Niesłyszący dowiedzą się teraz więcej
Niedzielna wizyta w muzeum to okazja do poznania nowości, jakie się w nim właśnie pojawiły. Jedną z nich są kolejne udogodnienia dla osób niepełnosprawnych. Muzeum postarało się o to, by osoby głuche nie tylko mogły oglądać ekspozycję, ale też dowiedzieć się więcej dzięki 27 filmom z lektorem w języku migowym i opatrzonych napisami.
- Wystarczy, że osoba niesłysząca będzie miała swój smartfon. Zeskanuje nim kody QR, które są umieszczone przy odpowiednich gablotach na ekspozycji stałej i dzięki temu wyświetli taki film - wyjaśnia Piotr Koziarz.
Filmy opowiadają o obiektach z danej gabloty, ale opowieści te są poszerzone o cały kontekst historyczny. A co z tymi, którzy nie mają smartfonów? Będą mogli skorzystać z karty, którą pobiera się w kasie i która uruchamia te same filmy w rozmieszczonych na wystawie kioskach multimedialnych. Dodaj- my, że w ramach projektu pracownicy muzeum zostali przeszkoleni z języka migowego.
Sztandary opuszczają magazyny
Muzeum AK wzbogaciło się też ostatnio o pięć nowoczesnych gablot z kolekcją unikatowych tkanin, są w nich: sztandary kombatanckie i bojowe (np. sztandar Inspektoratu AK Lwów-miasto dzielnicy „Północ” z lat 1943-44) - które dotąd znajdowały się w magazynach.

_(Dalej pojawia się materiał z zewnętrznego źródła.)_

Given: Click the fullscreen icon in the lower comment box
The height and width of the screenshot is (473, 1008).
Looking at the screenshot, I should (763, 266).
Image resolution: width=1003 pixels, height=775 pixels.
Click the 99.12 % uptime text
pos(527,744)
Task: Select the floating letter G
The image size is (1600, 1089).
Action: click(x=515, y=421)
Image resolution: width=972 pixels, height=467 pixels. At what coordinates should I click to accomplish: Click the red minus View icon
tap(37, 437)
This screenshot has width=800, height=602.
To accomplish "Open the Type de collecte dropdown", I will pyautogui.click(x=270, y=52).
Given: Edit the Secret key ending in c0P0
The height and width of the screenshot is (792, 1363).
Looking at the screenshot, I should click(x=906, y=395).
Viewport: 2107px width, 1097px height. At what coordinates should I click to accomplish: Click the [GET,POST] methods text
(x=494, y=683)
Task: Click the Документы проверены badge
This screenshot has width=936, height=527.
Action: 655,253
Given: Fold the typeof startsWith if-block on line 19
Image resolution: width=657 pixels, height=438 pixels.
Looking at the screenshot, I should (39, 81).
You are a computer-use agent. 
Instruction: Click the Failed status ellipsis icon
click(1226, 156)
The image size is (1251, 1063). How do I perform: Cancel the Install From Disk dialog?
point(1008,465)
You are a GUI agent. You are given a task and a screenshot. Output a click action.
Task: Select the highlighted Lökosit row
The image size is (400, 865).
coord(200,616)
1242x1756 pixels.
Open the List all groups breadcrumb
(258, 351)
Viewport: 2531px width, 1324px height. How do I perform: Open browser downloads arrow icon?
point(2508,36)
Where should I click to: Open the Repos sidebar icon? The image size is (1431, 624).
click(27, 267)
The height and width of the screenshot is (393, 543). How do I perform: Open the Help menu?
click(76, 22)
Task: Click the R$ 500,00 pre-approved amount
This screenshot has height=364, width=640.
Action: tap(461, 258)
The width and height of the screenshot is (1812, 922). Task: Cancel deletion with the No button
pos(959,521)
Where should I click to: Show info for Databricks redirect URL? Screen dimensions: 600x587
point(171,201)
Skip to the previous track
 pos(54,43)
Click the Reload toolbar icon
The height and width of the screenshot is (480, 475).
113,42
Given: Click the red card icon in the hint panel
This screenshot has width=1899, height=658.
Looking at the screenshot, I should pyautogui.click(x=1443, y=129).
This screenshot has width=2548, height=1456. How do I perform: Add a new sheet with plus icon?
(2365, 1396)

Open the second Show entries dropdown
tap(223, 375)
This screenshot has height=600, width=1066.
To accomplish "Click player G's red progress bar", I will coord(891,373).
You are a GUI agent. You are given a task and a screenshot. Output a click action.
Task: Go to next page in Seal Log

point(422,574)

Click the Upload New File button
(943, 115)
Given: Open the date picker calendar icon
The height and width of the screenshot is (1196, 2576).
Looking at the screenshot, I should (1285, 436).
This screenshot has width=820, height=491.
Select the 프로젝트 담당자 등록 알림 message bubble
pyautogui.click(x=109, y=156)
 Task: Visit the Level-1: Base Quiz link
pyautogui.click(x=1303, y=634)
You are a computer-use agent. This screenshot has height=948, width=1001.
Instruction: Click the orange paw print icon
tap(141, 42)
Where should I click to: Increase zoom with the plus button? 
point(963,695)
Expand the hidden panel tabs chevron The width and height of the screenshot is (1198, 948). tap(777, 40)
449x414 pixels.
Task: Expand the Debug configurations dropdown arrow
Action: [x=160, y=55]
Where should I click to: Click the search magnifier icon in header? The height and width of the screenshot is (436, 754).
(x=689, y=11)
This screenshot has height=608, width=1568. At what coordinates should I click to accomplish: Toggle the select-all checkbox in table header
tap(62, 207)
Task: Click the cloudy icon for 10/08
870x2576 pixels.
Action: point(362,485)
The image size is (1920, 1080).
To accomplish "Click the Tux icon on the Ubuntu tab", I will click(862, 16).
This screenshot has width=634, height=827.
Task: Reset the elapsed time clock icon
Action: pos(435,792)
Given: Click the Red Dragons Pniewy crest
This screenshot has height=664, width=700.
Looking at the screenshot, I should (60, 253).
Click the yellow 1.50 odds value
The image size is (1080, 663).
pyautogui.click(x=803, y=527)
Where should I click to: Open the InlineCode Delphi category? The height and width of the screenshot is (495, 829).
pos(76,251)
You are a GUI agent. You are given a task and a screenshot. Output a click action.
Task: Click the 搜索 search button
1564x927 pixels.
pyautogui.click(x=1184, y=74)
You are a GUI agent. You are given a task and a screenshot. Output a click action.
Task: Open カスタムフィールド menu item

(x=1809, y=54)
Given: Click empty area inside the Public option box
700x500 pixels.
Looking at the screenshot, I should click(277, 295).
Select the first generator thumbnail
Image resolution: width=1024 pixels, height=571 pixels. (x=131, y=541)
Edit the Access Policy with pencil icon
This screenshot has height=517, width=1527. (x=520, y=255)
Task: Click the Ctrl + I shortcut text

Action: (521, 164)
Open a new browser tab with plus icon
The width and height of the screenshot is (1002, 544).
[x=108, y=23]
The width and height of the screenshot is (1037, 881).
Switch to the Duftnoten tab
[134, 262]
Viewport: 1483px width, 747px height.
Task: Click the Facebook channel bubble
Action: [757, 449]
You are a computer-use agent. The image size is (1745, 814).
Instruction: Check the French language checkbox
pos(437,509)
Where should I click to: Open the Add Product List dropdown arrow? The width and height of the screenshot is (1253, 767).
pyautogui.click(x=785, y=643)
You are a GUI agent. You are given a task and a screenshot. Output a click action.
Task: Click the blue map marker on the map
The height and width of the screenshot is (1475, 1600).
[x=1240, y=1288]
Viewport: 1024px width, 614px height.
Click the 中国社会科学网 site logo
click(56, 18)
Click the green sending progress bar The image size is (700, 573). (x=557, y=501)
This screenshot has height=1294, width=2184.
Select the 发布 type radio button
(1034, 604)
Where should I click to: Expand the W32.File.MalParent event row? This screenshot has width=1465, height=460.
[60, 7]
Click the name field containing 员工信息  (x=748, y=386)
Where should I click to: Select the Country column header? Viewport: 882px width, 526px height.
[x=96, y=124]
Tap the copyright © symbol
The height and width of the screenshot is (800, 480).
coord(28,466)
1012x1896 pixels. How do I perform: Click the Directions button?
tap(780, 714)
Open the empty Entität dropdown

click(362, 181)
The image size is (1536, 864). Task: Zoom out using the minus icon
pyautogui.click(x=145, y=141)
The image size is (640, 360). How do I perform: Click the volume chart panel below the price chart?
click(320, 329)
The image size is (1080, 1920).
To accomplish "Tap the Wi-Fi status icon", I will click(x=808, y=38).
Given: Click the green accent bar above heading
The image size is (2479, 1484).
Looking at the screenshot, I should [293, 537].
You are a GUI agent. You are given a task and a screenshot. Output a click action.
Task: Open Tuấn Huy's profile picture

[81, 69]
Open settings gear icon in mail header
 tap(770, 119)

Gabloty pojawiły się w związku zarządzeniem ministerstwa kultury z 2014 r., z nowymi wytycznymi bezpieczeństwa. - Nasze gabloty są jednymi z najnowocześniejszych w kraju - podkreśla Koziarz.
Muzealne nowości - gabloty oraz projekt dotyczący ścieżki zwiedzania dla osób niesłyszących - kosztowały ćwierć miliona złotych. Muzeum pozyskało na nie dotacje z różnych programów, m.in. środki Narodowego Centrum Kultury.